The Scars of Life in the Mountains: A Snow Leopard Attacks a Calf, Bringing Pain to the Mother Cow and Its Owner, Yangskit
By Jigmat Lundup, 2026
In the village of Ney, at Yangskit’s home, the incident unfolded one quiet afternoon. After finishing her milking, Yangskit went inside for tea, unaware that a snow leopard was watching her cow and young calf from the ridge above.
Almost twenty minutes later, as she stepped out to fetch firewood, she heard her dzo calling loudly. It was a strange alarmed, distressed cry. Following its gaze, she looked up and saw the snow leopard dragging away her calf. The mother cow stood beside her baby, licking her fallen young, helpless.Shocked, Yangskit shouted for her husband and tried to scare the snow leopard away. But the predator refused to leave its kill until her husband arrived.
That night, Yangskit barely slept. The scene replayed again and again in her dreams.

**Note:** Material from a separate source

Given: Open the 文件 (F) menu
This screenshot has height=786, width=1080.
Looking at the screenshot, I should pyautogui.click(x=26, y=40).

The next morning, her distressed cow produced only a fraction of the four litres of milk she normally gives at each milking. The mother cow was clearly traumatized.
This was the same mature snow leopard seen in Ney last year, when it had taken another calf from a neighbour. The deep scars on its face tell a story of a hard life in the mountains. As snow leopards age, they often struggle to hunt wild prey. Weakened and slower, they are forced to target livestock near villages. And one of the harsh realities of life in the high Himalayas is that it affects these domesticated animals and their owners.
By the next day, scavengers had already arrived at the carcass to finish what the leopard left behind. A red fox was seen feeding on the remains, a reminder of how many smaller creatures rely on the kills made by larger predators. In these mountains, nothing goes to waste; life and death are deeply intertwined.